И вот из Гейдельберга он перебрался в Мангейм; Мангеймский театр — рядом с этим театром он, как мы видели, поселился — слыл соперником музыкальных театров Франции и Италии; мы сказали «Франции и Италии», ибо вряд ли кто-либо может забыть, что всего лет за пять-шесть до того дня в Королевской академии музыки шла грандиозная борьба между
Итак, Гофман пребывал в Мангейме и жил рядом с театром, причем жил на те средства, какие ему давали его произведения художника, музыканта и поэта, а равно и на те фридрихсдоры, что время от времени присылала ему его добрая матушка, — пребывал вплоть до того мгновения, когда мы, пользуясь привилегией Хромого беса, подняли потолок его комнаты и показали нашим читателям, что он, прислонившись к стене, неподвижно стоит за занавеской, тяжело дыша и не сводя глаз с портала иезуитской церкви.
III
ВЛЮБЛЕННЫЙ И БЕЗУМЕЦ
В то время как люди, выходившие из иезуитской церкви (хотя месса только приближалась к середине), более чем когда-либо привлекали внимание Гофмана, в дверь к нему постучали. Молодой человек тряхнул головой, нетерпеливо топнул ногой, но не откликнулся.
Стук раздался снова.
Угрожающий взгляд готов был сквозь дверь поразить назойливого гостя.
Постучали в третий раз.
На этот раз молодой человек остался неподвижен: он явно решил не открывать.
Но, вместо того чтобы продолжать стучаться, посетитель ограничился тем, что произнес одно из имен Гофмана.
— Теодор! — позвал он его.
— Ах, это ты, Захария Вернер! — пробормотал Гофман.

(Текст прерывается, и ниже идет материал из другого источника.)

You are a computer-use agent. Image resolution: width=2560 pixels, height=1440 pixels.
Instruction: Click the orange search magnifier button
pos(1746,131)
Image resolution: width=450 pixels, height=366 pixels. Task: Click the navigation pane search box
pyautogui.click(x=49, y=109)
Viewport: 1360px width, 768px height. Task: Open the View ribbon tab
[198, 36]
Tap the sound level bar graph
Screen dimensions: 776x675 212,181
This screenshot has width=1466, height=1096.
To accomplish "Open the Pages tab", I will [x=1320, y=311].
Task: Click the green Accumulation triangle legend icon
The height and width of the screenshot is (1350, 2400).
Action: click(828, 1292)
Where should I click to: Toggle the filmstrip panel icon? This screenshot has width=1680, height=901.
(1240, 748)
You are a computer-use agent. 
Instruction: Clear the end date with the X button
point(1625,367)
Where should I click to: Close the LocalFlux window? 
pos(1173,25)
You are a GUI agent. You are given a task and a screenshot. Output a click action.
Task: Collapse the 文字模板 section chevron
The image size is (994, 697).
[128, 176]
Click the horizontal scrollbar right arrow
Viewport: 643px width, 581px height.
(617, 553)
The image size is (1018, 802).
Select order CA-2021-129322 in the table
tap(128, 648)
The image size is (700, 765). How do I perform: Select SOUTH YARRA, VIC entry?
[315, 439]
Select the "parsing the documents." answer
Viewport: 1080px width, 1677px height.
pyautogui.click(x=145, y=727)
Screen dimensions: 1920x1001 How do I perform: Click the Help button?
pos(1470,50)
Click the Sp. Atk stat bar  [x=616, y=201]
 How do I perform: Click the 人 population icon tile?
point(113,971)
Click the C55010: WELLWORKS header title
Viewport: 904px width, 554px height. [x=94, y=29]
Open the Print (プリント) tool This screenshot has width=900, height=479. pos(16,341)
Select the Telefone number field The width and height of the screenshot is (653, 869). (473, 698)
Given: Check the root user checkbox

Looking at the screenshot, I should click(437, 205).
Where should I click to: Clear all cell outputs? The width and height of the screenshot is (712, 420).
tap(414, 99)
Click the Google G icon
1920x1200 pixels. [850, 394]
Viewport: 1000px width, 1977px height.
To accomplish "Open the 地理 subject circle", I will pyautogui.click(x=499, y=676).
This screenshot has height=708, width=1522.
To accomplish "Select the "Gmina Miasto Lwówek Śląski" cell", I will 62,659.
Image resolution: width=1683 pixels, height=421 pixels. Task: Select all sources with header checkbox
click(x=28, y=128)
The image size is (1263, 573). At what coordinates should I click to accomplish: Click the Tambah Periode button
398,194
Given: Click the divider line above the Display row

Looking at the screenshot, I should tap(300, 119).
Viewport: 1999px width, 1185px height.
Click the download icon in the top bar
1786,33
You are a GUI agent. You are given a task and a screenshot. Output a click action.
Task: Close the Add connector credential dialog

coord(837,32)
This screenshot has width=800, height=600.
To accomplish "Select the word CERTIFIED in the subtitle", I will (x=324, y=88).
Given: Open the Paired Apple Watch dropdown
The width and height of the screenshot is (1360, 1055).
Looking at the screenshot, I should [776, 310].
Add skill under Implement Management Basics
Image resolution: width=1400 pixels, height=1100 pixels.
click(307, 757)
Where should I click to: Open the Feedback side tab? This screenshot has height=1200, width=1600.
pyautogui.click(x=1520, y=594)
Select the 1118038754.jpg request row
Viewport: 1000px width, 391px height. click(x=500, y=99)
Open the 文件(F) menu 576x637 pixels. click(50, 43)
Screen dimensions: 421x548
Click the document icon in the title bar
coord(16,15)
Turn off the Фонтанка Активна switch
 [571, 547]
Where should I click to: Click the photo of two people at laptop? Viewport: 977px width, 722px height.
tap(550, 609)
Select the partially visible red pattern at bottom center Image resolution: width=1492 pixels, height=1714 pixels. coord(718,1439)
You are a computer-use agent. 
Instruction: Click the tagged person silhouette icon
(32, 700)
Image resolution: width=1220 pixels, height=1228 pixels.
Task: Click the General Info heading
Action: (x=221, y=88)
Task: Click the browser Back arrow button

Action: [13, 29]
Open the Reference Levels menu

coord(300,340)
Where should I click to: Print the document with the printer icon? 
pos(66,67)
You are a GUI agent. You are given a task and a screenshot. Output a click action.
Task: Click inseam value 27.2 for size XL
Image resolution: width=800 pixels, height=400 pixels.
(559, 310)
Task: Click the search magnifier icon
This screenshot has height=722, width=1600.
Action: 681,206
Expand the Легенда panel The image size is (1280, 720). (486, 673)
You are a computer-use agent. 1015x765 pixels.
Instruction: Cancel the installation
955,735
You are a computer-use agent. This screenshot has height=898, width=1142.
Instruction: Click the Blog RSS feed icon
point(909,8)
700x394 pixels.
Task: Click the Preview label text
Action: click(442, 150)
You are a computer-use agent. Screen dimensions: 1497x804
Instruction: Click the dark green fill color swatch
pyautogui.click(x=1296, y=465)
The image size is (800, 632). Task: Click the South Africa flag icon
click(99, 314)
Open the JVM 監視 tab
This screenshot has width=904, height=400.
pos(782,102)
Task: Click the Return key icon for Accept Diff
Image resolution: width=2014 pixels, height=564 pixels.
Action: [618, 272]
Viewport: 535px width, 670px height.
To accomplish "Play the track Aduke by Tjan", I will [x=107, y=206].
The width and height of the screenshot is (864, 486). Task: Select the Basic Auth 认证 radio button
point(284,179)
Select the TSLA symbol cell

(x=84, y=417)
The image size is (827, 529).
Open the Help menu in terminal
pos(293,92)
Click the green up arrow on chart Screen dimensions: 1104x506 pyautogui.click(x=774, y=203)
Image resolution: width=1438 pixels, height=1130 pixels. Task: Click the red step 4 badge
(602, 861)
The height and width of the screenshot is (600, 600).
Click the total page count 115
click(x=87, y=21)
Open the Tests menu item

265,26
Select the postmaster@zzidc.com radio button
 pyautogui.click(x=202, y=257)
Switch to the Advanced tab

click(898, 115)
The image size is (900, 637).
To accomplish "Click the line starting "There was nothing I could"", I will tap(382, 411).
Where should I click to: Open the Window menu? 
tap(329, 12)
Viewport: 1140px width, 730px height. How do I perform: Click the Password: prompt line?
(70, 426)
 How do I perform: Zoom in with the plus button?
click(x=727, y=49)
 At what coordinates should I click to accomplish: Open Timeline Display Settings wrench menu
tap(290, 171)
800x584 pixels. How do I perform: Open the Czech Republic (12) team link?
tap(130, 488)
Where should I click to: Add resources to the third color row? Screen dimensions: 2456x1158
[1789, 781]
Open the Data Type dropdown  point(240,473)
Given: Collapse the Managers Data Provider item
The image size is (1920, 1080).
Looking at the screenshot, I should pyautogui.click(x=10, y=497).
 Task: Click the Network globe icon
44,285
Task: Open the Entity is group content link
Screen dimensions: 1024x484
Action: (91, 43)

— Да, я; ты хочешь побыть один?
— Нет, постой.
И Гофман отворил дверь.
Вошел высокий молодой человек, бледный, худой, белокурый, с немного растерянным видом. Вероятно, он был года на три-четыре старше Гофмана. Переступив порог, он положил руку Гофману на плечо и коснулся губами его лба так, как это мог бы сделать старший брат.
В самом деле, это был настоящий брат Гофману. Родившийся в том же доме, что и Гофман, будущий автор «Мартина Лютера», «Атиллы», «Двадцать четвертого февраля», «Креста на Балтийском море», он вырос под двойной опекой — под опекой своей родной матери и матери Гофмана.
Обе женщины страдали нервным заболеванием, перешедшим в безумие, передали своим детям эту болезнь, которая во втором поколении оказалась менее тяжкой и проявлялась лишь в бурном воображении у Гофмана и в склонности к меланхолии у Захарии. Мать Захарии помешалась на том, что ей, подобно Богоматери, предназначена божественная миссия: ее дитя должно стать новым Христом, будущим Силоамом, как то было обещано в Писании. Когда он спал, она плела венки из васильков и возлагала их ему на голову; она преклоняла перед ним колени, напевая своим нежным и мелодичным голосом самые прекрасные гимны Лютера в надежде, что во время пения этих стихов венок из васильков превратится в ореол.
Дети воспитывались вместе; Гофман удрал от дядюшки главным образом по той причине, что Захария жил и учился в Гейдельберге; в свою очередь Захария, платя дружбой за дружбу, покинул Гейдельберг, чтобы присоединиться к Гофману в Мангейме, когда тот прибыл туда, желая послушать музыку лучше той, что ему довелось услышать в Гейдельберге.
Но, когда молодые люди очутились в Мангейме, вдали от опеки нежных матерей, у них появилась страсть к путешествиям (а это непременно входит в воспитание немецкого студента) и они решили посетить Париж.